And these are only some of the things that we know about the honey bee.
Shouldn’t creatures that possess such amazing qualities be honored? Natural apiarist Michael Thiele certainly thinks so. Michael, who presents a workshop with us on Sunday, March 15, is founder of Gaia Bees and a former Zen monk whose way with these important insects is so calmly focused that he can move a swarm with his bare hands.
A German native who now resides in Sebastopol, Michael takes particular umbrage at the language we use to describe bees and their world. We are not beekeepers, he advises; rather, bees keep us, providing at least one-third of the food we regularly consume through their pollination efforts.
Colony Collapse Disorder, the term used to name the as-yet unexplained demise of industrial bees, is not a disorder, he says; that implies that the bees are at fault. Rather, Michael believes that it is the enslavement of these remarkable insects, millions of which are at work right now in Central California’s almond groves, that is decimating their numbers. Regular commercial ag practice, for example, doesn’t take note of the bees’ labor, and almond flowers are often sprayed with pesticide just as the bees are visiting them.

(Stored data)
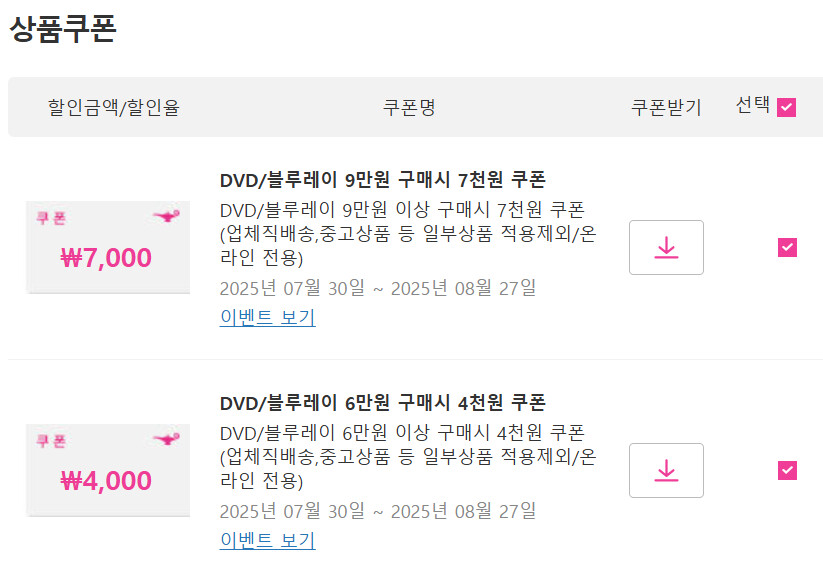This screenshot has height=582, width=823.
Task: Click the title DVD/블루레이 9만원 구매시 7천원 쿠폰
Action: (x=382, y=180)
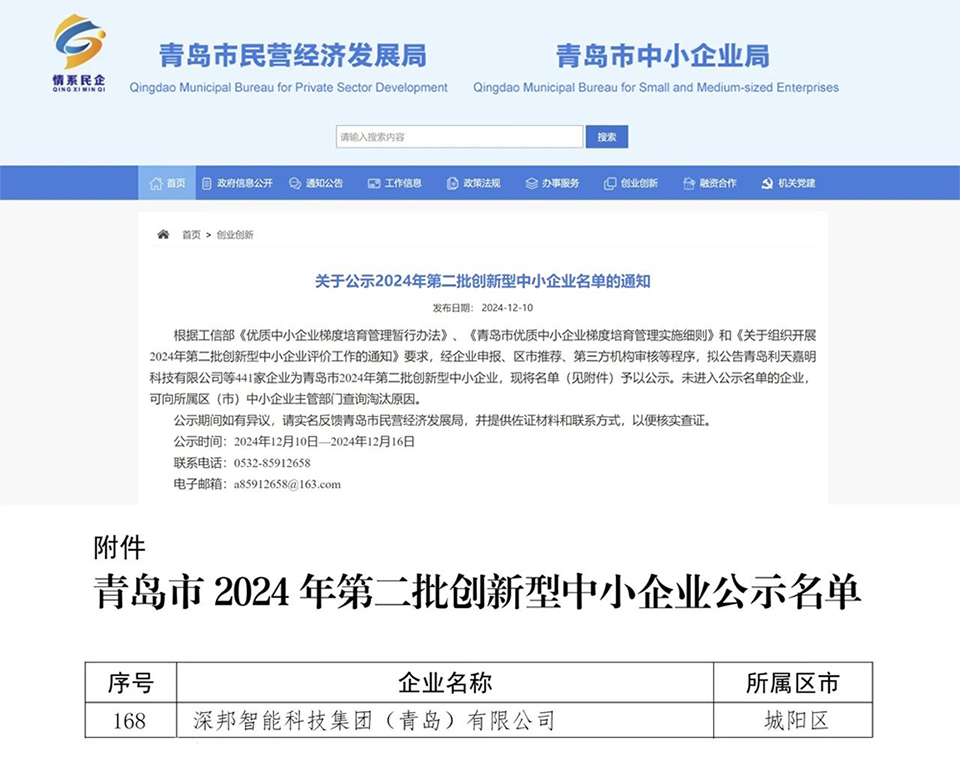Click the document icon beside 政府信息公开

(x=207, y=183)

■ ASSIGNED TASK 1 ■
From the passage about honey bees, list every detail it states about who Michael Thiele is and what he does. Leave out his views on bees.
■ ASSIGNED TASK 2 ■
Continue the passage about Michael Thiele and honey bees, starting after its last sentence.

■ EXPECTED ANSWER 1 ■
- He is a natural apiarist.
- He presents a workshop on Sunday, March 15.
- He is the founder of Gaia Bees.
- He is a former Zen monk.
- He can move a swarm with his bare hands.
- He is a German native.
- He now resides in Sebastopol.

■ EXPECTED ANSWER 2 ■
Michael — and we — believe that conventional hives are antithetical to a bee’s natural nesting. They are constructed for human ease, not bee health. An advocate of natural hives that allow bees to build according to their own perfect instinct, at the workshop Michael will discuss their nature and habits and demonstrate several hives that allow bees and humans to better co-exist.
The apiarist who helps us tend the bees at our own HomeFarm, Michael has placed several natural hives there, examples of which we carry in our Healdsburg store for you to bring home. All of these hives are designed to minimize frequent opening of hives, which can result in a weakened hive.
The Golden Hive, constructed of pine, is a one-room enclosure with tall frames that allows the development of a large brood nest and by design minimizes the impact of human/bee interaction.
The Warre Hive, devised in the early 1900s, features a vertical hive into which extra boxes are added to the bottom of the stack, causing comb to be regularly harvested and cycled out of use. This prevents old comb from being reused which might be laden with environmental and agricultural chemicals and toxins.
Log Hives are just as they sound, fashioned from logs that have been hollowed as in nature, providing a completely bee-centric environment perfect for those who want to host bees, allowing their lives to unfold according to their instincts.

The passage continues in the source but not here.